Профессор Колумбийского университета Р. Легвольд уверен, что Россия восстановит, по крайней мере, часть своего могущества. Сейчас Москва спасает единство российского государства, укрепляет государственный механизм, увеличивает базу своей поддержки. Главное: Россия попросту нужна Америке, оказавшейся в сложном положении. Такой же точки зрения придерживается патриарх американской русистики Дж. Кеннан, Дж. Геддис, Ч. Капчен. Т. Грэм указывает а критическую значимость России в случае осложнения американской политики в отношении КНР. «Создание стабильного баланса в Азии будет осложнено в случае ослабления позиций России в этом регионе… США непосредственно заинтересованы в укреплении позиций России на Дальнем Востоке… Если же американцы будут просто стимулировать рыночные реформы в России, то та скоро попросту уйдет с Дальнего Востока». Вторая зона совместных интересов — Центральная Азия, буфер на пути всех угроз, направляющихся из Южной Азии. «Весомое российское присутствие здесь совпадает с американскими интересами в данном регионе». И в Европе Россия, в конечном счете, станет привлекательным магнитом для американских и западноевропейских инвестиций. «Если Россия все еще останется за пределами НАТО, то возникнет необходимость в создании новой суперструктуры, включающей в себя Россию».

Задания –
a) Какой регион отрывок о роли России для Америки называет второй зоной совместных интересов?
b) Перескажите отрывок о роли России для Америки в двух предложениях.

Строки из набора данных:
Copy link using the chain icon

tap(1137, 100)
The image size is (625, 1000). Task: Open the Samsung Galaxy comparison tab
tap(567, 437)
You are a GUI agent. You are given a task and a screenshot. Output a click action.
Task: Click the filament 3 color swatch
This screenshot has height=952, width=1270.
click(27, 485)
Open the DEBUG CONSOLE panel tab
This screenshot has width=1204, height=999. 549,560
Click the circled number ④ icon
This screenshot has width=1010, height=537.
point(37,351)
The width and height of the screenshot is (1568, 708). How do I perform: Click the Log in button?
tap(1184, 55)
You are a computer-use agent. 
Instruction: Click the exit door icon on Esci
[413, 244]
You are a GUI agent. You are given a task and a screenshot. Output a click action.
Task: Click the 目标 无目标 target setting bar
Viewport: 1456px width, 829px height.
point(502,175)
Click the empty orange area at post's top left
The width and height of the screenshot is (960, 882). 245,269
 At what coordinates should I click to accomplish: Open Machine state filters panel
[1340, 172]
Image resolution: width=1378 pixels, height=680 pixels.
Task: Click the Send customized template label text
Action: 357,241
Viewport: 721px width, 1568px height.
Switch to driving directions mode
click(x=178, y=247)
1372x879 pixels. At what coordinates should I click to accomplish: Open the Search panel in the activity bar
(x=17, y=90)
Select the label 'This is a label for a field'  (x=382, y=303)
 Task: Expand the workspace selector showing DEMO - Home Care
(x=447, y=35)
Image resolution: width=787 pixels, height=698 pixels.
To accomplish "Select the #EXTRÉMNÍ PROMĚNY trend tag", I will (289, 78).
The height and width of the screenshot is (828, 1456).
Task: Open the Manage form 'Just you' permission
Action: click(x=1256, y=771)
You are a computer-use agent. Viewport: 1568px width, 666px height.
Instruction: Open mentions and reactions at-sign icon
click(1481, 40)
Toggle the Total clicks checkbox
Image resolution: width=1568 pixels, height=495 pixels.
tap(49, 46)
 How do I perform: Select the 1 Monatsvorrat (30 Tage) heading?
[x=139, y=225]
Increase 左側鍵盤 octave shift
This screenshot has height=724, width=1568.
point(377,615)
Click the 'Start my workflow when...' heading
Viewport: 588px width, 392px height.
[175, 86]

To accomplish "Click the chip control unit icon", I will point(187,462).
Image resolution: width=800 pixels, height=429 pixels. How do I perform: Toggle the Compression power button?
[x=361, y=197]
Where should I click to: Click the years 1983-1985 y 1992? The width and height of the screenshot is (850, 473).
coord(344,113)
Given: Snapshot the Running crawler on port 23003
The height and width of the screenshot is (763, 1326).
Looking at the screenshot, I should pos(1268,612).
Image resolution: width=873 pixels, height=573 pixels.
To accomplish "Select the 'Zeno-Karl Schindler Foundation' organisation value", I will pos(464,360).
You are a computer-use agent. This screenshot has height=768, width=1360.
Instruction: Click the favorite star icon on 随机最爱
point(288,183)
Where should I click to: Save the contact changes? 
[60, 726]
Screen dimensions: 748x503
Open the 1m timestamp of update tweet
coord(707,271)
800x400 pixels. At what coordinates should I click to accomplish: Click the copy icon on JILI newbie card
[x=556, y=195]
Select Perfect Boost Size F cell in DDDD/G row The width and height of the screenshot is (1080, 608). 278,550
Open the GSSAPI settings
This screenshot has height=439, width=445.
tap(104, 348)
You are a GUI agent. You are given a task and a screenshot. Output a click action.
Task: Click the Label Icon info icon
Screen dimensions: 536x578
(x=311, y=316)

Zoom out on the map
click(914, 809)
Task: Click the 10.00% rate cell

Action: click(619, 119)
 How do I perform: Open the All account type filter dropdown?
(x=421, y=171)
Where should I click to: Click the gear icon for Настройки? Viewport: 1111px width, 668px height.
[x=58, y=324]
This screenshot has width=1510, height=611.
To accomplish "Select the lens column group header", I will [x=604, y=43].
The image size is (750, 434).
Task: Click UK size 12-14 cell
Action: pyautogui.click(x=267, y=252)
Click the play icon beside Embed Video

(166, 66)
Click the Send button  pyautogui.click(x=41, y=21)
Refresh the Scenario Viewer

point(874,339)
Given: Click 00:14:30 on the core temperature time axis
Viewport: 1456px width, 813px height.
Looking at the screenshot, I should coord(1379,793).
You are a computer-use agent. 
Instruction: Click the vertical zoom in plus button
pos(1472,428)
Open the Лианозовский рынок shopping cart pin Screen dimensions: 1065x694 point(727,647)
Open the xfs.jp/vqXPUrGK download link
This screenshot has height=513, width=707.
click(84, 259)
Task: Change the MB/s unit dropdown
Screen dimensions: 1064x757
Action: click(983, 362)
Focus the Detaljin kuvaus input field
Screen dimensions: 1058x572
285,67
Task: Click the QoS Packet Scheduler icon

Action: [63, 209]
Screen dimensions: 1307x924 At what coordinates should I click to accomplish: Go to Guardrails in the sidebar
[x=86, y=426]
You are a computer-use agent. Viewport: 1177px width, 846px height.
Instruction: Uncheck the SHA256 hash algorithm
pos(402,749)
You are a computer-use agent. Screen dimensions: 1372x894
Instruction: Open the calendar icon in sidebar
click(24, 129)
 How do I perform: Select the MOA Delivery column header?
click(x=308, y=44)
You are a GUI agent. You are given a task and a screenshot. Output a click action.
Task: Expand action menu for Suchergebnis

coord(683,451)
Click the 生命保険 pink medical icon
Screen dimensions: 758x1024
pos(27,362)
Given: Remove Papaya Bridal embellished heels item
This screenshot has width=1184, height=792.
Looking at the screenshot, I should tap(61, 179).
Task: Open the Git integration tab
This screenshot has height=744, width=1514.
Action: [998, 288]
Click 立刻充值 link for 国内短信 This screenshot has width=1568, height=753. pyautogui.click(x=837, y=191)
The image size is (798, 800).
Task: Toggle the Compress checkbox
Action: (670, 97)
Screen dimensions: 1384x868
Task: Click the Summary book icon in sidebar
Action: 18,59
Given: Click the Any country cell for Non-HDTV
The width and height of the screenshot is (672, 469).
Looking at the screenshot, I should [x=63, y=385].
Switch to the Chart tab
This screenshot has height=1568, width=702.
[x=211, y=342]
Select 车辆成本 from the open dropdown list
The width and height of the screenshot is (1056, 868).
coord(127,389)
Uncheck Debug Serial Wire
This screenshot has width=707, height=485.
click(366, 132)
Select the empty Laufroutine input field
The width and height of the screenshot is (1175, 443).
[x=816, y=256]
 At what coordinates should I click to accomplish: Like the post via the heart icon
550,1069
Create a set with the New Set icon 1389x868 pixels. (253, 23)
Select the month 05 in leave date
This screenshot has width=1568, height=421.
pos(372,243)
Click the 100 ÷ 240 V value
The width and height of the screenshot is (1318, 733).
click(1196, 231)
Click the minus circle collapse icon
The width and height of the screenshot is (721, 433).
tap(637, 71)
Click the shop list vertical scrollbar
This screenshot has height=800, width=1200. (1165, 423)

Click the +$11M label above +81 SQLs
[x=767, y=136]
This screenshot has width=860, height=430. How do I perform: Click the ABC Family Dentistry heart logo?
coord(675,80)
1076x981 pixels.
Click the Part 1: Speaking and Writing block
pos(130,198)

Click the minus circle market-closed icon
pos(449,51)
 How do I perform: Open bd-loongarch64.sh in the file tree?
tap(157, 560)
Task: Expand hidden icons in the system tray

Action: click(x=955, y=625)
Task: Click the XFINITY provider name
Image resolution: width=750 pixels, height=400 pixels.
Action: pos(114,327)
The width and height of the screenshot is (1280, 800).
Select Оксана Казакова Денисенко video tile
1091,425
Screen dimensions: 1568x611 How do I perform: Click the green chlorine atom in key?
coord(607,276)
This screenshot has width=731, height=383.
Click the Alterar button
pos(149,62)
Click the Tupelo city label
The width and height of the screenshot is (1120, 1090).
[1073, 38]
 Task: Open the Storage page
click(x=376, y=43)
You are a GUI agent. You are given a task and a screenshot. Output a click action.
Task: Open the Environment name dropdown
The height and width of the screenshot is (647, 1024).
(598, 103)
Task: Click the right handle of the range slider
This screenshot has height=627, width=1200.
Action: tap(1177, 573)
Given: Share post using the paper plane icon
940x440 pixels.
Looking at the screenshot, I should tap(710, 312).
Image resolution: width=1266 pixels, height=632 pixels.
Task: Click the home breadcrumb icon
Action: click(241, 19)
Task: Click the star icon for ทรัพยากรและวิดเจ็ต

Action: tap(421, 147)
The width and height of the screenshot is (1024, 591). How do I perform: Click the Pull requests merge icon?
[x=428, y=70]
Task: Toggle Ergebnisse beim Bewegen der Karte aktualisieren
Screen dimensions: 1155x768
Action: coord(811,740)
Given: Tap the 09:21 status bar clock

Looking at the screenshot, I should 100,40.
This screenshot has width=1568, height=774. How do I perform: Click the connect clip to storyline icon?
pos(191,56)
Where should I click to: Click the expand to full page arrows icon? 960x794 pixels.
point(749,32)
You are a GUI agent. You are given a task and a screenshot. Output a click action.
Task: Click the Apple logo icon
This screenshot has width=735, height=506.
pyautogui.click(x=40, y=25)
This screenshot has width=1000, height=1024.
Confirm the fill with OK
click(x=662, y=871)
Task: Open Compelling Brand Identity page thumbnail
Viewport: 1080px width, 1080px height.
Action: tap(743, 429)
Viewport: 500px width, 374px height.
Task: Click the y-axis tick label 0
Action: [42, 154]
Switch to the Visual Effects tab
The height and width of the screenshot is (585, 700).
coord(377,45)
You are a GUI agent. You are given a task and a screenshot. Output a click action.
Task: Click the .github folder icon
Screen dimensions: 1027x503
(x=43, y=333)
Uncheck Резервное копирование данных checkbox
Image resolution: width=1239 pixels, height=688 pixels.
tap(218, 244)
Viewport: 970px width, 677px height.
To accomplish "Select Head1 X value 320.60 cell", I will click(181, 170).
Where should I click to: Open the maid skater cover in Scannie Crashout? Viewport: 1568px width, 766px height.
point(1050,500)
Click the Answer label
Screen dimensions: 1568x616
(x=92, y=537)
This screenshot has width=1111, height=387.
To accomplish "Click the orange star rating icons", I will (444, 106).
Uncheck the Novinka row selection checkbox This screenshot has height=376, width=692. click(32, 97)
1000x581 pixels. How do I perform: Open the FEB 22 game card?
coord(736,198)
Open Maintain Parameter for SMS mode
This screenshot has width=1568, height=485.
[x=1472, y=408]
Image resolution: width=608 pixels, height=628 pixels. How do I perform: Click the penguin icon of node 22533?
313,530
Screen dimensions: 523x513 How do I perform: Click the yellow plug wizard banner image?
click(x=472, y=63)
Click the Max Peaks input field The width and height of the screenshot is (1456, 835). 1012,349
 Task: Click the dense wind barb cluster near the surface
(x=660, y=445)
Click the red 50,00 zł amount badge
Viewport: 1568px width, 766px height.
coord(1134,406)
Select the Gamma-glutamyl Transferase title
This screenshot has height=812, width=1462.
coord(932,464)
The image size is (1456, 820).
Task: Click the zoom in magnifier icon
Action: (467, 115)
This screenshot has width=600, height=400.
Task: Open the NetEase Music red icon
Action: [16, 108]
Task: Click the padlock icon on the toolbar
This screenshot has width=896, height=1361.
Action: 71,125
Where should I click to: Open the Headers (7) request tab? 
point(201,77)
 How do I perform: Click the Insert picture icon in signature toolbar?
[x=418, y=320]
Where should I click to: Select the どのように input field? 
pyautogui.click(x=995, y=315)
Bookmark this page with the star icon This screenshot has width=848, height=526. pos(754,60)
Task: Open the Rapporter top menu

Ответы к заданиям –
a) Центральную Азию, буфер на пути всех угроз, направляющихся из Южной Азии.

b) Профессор Р. Легвольд уверен, что Россия восстановит хотя бы часть своего могущества и попросту нужна Америке, а Дж. Кеннан, Дж. Геддис и Ч. Капчен придерживаются той же точки зрения. Т. Грэм считает, что США заинтересованы в укреплении позиций России на Дальнем Востоке и в Центральной Азии, а в Европе Россия станет привлекательным магнитом для американских и западноевропейских инвестиций.